Par précaution, j'alerte mon dispositif gros bras, à savoir Olivier et mes frères, au cas où il faudrait aider la nature. Parfois, le petit hésite à se montrer, tant et si bien que la mère se fatigue,  et ne pousse plus assez pour accompagner la naissance. Il faut alors aider, tirer, au moyen d'une corde bien nouée autour des fameux boulets apparus. Respecter le bon angle, la bonne cadence, le rythme idoine. Surtout, ne jamais laisser le veau bloqué aux épaules, ou aux hanches. De vigoureuses tractions sont parfois nécessaires. Vigoureuses mais dosées, si l'on ne veut pas endommager l'une ou l'autre bête.





A Agorreta, bien avant moi, mon père, mon grand-père, ont assisté des vaches au vêlage. C'est toujours un moment un peu prenant, ce rendez-vous de la naissance. Une joie mêlée d'inquiétude, toujours. Parce-que tout ne se passe pas toujours bien.







Pour Pollita et son petit, tout s'est parfaitement déroulé, hier soir. Comme l'an dernier avec Rubita, celui-ci était au pis moins d'une heure après être venu au jour :




Le petit de Pollita, pour cette année, est un mâle. Il vivra quelques mois à Agorreta. Son destin sera bref, mais je le lui ferai agréable.






Dans le petit matin sombre, notre petit veau va déjà courir la campagne, aux côtés de sa mère.
Lumineux de son front immaculé, ce petit de quelques heures cherche déjà les limites de son périmètre.
Pollita le veille. Encore une fois, elle se montre parfaite.
Ma Pollita est une vraie reine. Si le destin programmé de son petit est implacablement borné dans le temps et l'espace, le sien sera long, je l'espère à Agorreta.
Une vache peut vivre jusqu'à vingt ans.
Mon avenir d'éleveuse ne pourra raisonnablement pas aller au delà.
Nous vieillirons ensemble, et finirons nos carrières de même, elle et moi...

Une naissance de plus à Agorreta, idéalement déroulée.

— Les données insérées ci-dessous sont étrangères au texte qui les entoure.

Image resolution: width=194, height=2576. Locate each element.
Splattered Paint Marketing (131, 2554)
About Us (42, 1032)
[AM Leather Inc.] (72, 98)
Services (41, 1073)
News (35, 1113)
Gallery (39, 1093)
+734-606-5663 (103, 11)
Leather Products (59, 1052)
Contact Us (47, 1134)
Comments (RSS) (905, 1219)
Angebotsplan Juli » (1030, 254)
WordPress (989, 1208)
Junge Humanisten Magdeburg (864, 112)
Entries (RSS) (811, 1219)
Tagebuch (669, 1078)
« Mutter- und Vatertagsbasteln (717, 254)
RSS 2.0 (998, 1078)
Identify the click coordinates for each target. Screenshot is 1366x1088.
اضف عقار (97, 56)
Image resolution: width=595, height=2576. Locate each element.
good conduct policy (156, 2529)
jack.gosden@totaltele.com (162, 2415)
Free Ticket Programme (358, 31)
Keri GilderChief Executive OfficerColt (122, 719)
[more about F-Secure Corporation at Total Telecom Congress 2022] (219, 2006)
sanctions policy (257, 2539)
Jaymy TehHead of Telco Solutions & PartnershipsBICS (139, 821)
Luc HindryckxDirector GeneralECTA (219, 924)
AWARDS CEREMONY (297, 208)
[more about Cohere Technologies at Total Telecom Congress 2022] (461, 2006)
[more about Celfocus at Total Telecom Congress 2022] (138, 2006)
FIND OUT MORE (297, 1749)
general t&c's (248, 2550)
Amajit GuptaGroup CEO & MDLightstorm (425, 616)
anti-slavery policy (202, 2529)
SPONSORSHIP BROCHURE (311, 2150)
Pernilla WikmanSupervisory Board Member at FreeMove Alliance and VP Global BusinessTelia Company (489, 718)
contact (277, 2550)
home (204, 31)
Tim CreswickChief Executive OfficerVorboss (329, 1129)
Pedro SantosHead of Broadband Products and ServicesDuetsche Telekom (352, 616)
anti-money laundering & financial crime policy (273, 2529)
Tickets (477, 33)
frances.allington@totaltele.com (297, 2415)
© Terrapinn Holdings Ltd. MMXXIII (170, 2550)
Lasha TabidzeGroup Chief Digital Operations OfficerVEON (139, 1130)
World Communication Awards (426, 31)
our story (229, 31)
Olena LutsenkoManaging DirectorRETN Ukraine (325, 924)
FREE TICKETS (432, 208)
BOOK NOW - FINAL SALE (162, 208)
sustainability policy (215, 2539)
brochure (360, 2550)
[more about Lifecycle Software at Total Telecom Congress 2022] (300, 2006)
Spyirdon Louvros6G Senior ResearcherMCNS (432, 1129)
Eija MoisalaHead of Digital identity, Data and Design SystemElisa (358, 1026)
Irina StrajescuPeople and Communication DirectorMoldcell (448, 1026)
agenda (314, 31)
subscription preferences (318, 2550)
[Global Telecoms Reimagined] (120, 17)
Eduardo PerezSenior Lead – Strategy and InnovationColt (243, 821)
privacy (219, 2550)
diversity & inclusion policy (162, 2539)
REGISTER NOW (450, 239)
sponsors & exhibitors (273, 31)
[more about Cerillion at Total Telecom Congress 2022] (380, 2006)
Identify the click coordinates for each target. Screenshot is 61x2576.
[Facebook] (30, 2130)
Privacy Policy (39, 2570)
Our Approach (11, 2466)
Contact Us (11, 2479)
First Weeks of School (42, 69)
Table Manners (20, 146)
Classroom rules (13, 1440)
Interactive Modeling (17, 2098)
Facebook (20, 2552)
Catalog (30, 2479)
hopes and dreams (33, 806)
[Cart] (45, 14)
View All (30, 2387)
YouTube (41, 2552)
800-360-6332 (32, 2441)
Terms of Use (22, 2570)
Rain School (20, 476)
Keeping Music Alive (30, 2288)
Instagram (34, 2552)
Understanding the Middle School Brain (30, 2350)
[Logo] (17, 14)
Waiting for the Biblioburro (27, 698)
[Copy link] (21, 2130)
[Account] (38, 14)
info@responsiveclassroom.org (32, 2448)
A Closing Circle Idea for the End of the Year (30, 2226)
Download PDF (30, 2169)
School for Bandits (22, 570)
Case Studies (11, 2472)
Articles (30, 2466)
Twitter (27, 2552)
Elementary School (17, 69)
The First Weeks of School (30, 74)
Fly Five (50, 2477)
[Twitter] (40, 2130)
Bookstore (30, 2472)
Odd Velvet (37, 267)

J'aime ces moments, j'aime cette tension positive. 
La vue et l'odeur de ce sang, de ces chairs distendues, de ces amas bistres et lourds d'effluves primaires ne me rebutent pas. Ce si joli petit veau tout propre ce matin, attendrissant, est né de ce sang et de ces glaires épaisses. Parce-que la vie vient de là, de ce grouillement mou et fétide.
Le spectacle est peu ragoutant, sans doute, cru et incommodant, presque. Une vache mangeant les longs lambeaux de son placenta sanguinolent soulèverait facilement la nausée.

Et bien j'en suis, moi, pour ne pas tourner les yeux ou tordre le nez à ces images et à ces odeurs. J'en suis pour s'y familiariser. 
Pour y reconnaître nos origines et y trouver la trace de notre commencement. Nous venons de là. Nous venons de ces mondes sombres et sous terrains. 
Les ventres de nos mères sont gluants et visqueux comme l'est la tripe chaude et encore mouvante. Nos corps sont constitués de ces amas là, de ce matériau gargouillant et puant. 
Le sang chaud, épais et vivant, n'est pas eau cristalline. Nos exsudations ne sont pas parfums légers et raffinés. Il faut s'y conformer. 
Se détourner avec dégoût de cette réalité là ne mène à rien. On peut ne pas aimer, sûrement. Préférer se croire pur esprit et détaché de l'organique matière. Un jour ou l'autre dans une vie d'homme, cette réalité là nous rattrape.  Et ce qui se confronte par surprise est bien plus difficile à appréhender que ce à quoi l'on sait devoir se frotter.

Je me demande si l'on ne devrait pas initier des ateliers d'immersion dans ces scènes de vie brute et crue. Comme les séjours en pays étrangers pour s'imprégner d'une langue...
Inclure dans les cours scolaires de nos enfants quelques séances de vie primitive et sans fard. 
Je ne suis pas sûre d'être très suivie sur cet axe là !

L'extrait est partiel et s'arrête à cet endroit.